Monday, March 31, 2014

Come Along While I Plant Some Elderberries in Tennessee and Check Out These Huge Rootballs

If you are a follower of my Facebook page you may remember I posted that I was planning to buy some honeyberries for my orchard on our farm. Well, after more investigating I found that honeyberries are actually in the honeysuckle family and may spread themselves around. This is not something I want for our farm so I cancelled that order and ordered a native plant-elderberries. Now for the funny part, elderberries are also in the honeysuckle family and will for sure spread themselves around. Sigh. I may yet order some honeyberries at a later date but for now let's talk about the elderberries.
Elderberries are a native plant and this is something I desire for my new gardens on the farm. For the most part the farm is fairly free of a lot of invasives and non naturals with the exception of Japanese honeysuckle. That stuff is everywhere on the land that there is sun. Mr. Fix-it and I are trying to control it but it is a neverending battle. Honeysuckle is pretty, smells good, and grows well but it absolutely will strangle trees when given a chance so it has to go. Elderberries are native and can certainly spread themselves around (with a little help from wildlife and suckering tendencies), but even if they do spread themselves around I feel fairly confident the elderberries will not strangle other native plants and will in fact benefit the local wildlife, and hopefully the local humans too! In fact, elderberries were the 'Herb of the Year for 2013' as named by the International Herb Association. In my experience plants chosen as a plant of the year are usually good plants so I took a chance on the elderberries.

I purchased four elderberry plants from Stark Bros. I have always noticed the beautiful flowers of elderberries alongside highways growing in ditches. From the road it always looked to me like the plants were growing more like bamboo than a shrub. I was a bit surprised to get shrubs and not the canes I was expecting. The plants came bareroot and were in great condition. I could not believe just how big the roots of the barerooted plants actually were. I bet they extended two feet out from the crown of the plant. The roots were dense, fleshy, and a big old tangled mess. The woody part of the plants looked good and on a few of the bareroot elderberries there was actually new growth. The first picture shows the four plants straight from the box to my wheelbarrow as I prepare to plant them. It is always best to get bareroot plants into the ground as soon as possible but if you cannot, just store the bareroots in a bucket of water. I've successfully done this for a few days.

§ Required work:
- a) Check each statement against the elderberry post and answer yes or no, quoting the words of the post that decide it: (i) The writer bought four elderberry plants from Stark Bros. (ii) The elderberries arrived as the canes the writer expected. (iii) Honeyberries belong to the honeysuckle family.
- b) Pick up the elderberry post after its last sentence and write the next paragraph.
The listing plays no part in this work.

§ Recorded information:
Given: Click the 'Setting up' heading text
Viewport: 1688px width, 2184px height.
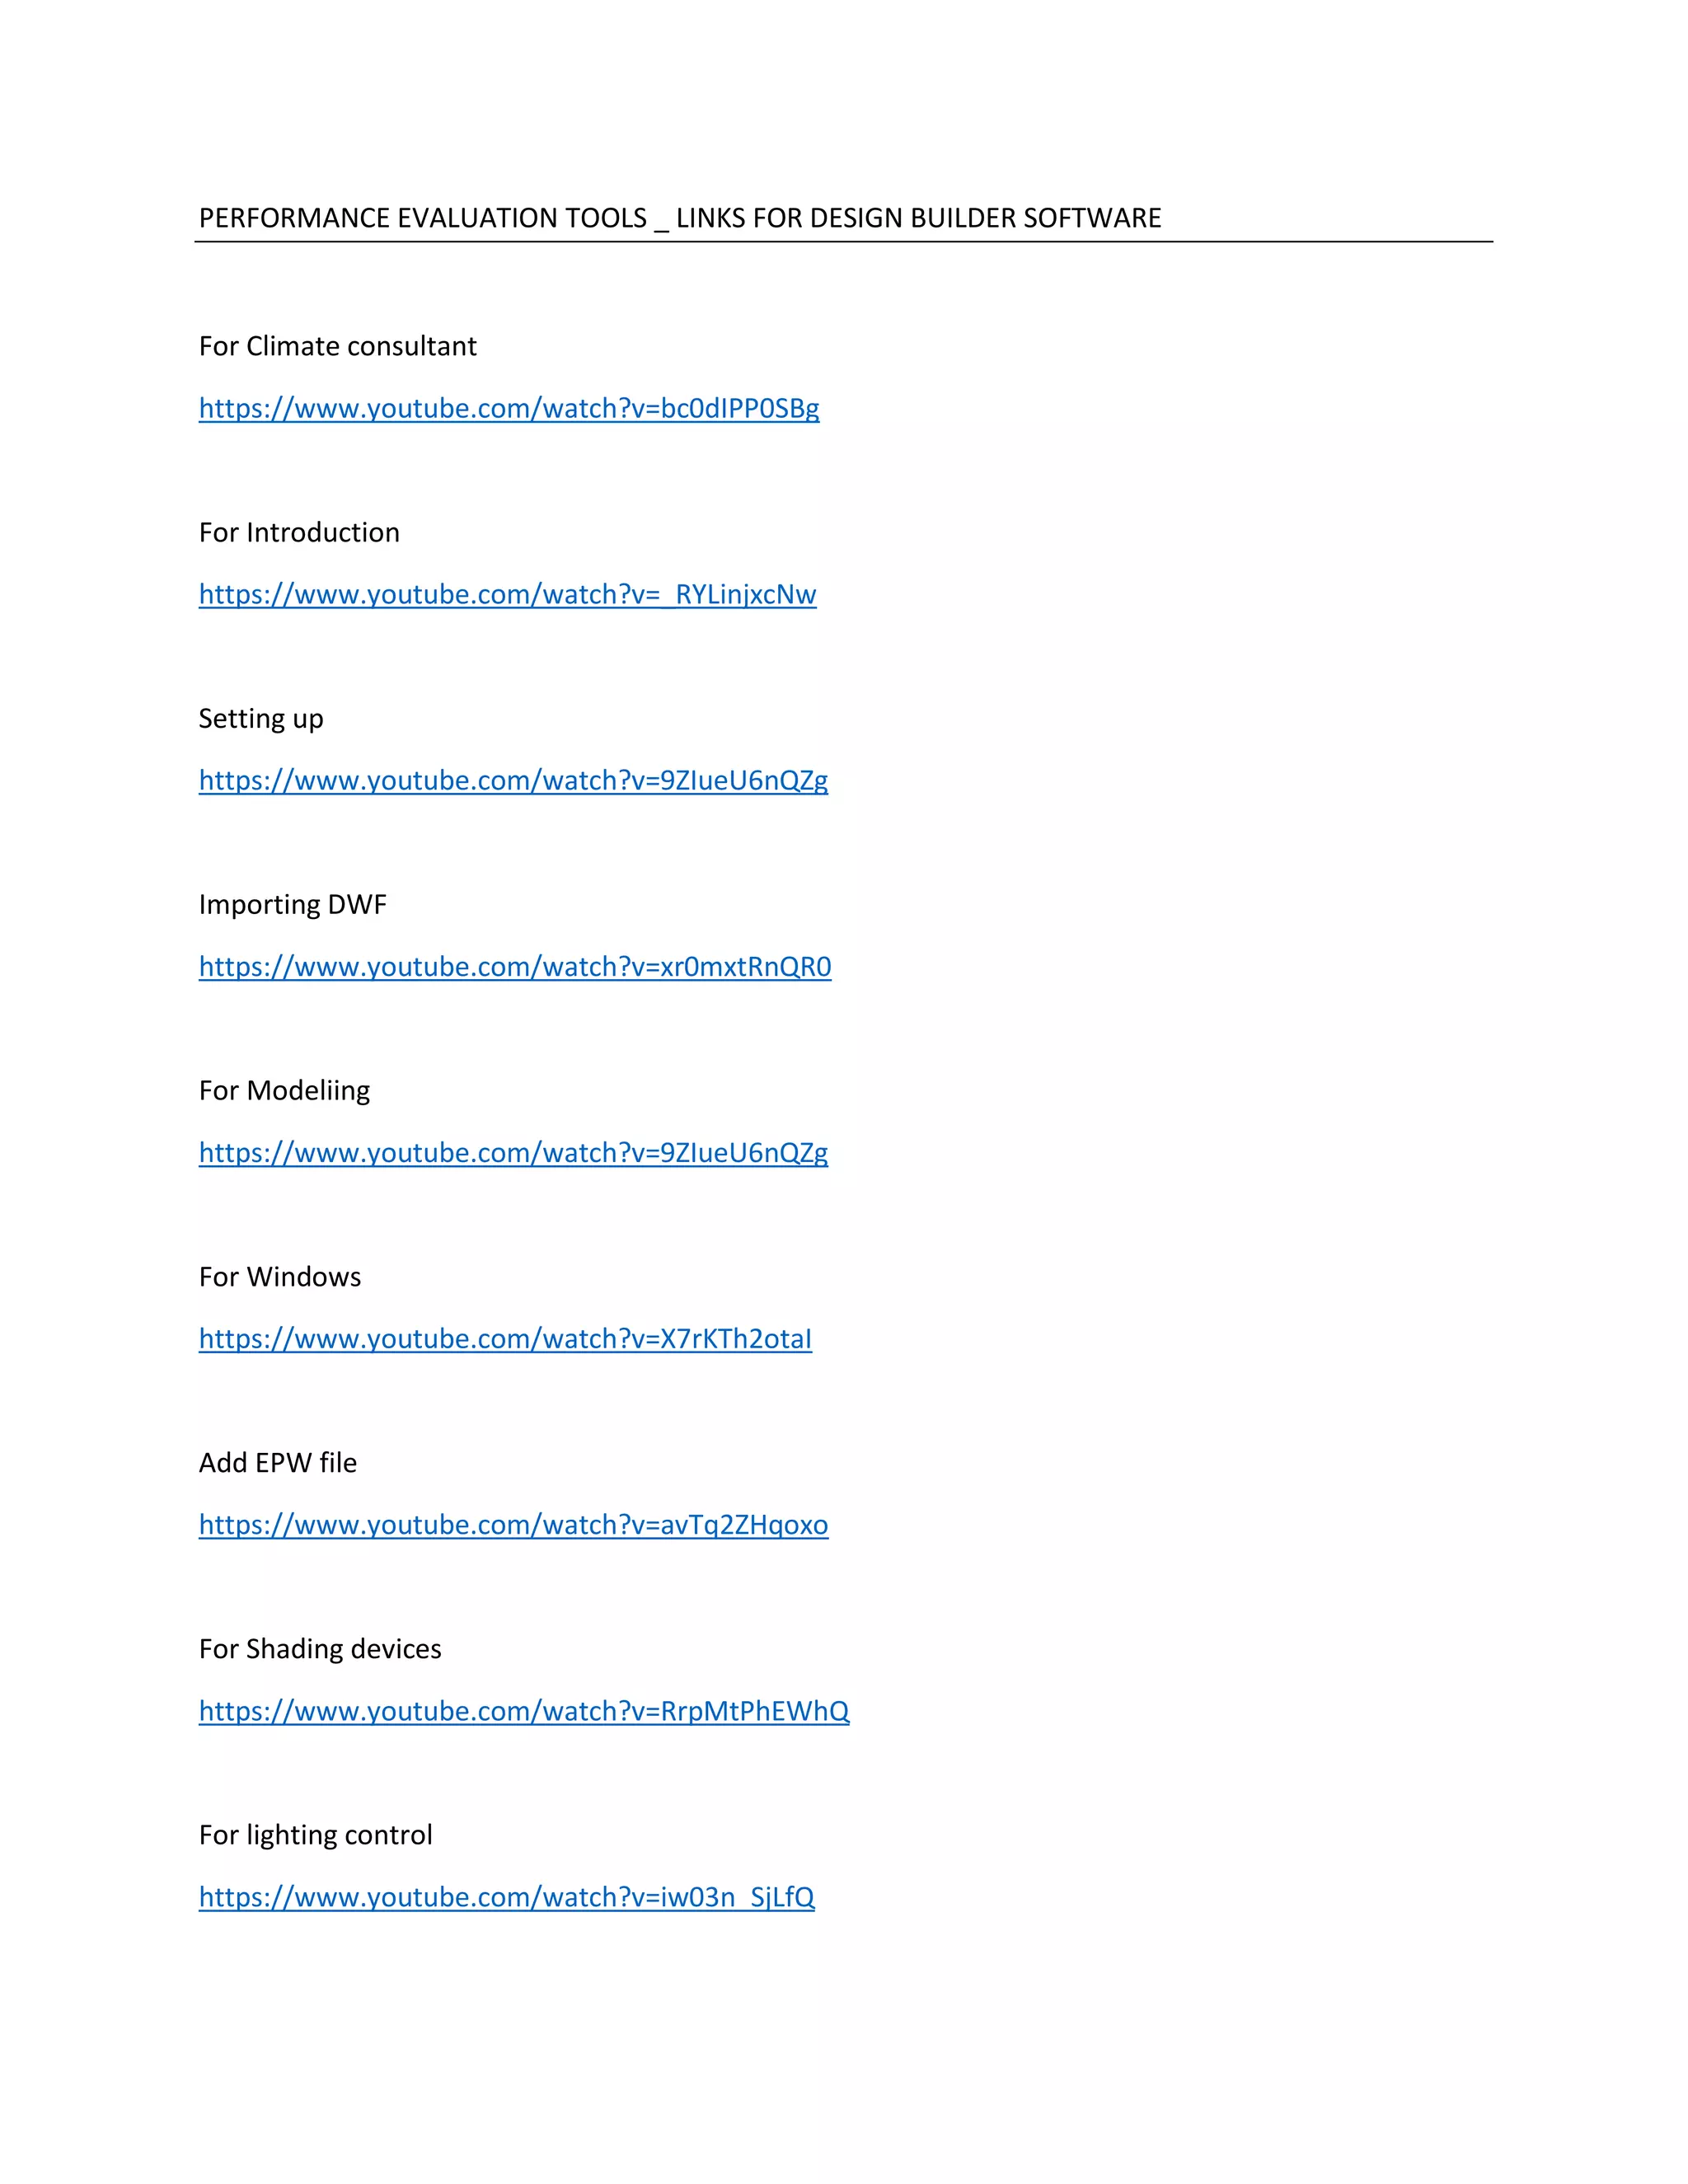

§ Responses to the tasks:
- a)
(i) Yes: "I purchased four elderberry plants from Stark Bros."
(ii) No: "I was a bit surprised to get shrubs and not the canes I was expecting."
(iii) Yes: "honeyberries are actually in the honeysuckle family"

- b)
Elderberries are not self pollinating so you will need more than one variety. The two cultivars I ordered are 'Adams' and 'Johns'. I ordered two of each type. These are American type elderberries (Sambucus canadensis). There are also European elderberries (Sambucus niger) but I tend to stick to the American types for no particular reason other than I am American and thought that for America the American types would suit me best.
Siting elderberries is not too difficult. I did not place these plants in my orchard because that area is already planned out quite meticulously there and I do not want to start just placing more plants in the area. Instead, I decided on a native area in our Back-40 area that is still easily accessible from the living area of the house. The elderberries would like a nice sunny area to perhaps part shade (I think the more sun the better so stay away from shade if you can), good drainage, and a moist, loamy soil with organic matter. I chose a southern exposure near some oak trees on a slightly sloping hillside. I grouped the two 'Adams' in a front row with the two 'Johns' in a back row offset between the 'Adams'. 'Johns' will get larger than the 'Adams' so 'Johns' is somewhat on the downside of the slope. The four plants are spaced approximately 12' apart in a trapezoidal type area.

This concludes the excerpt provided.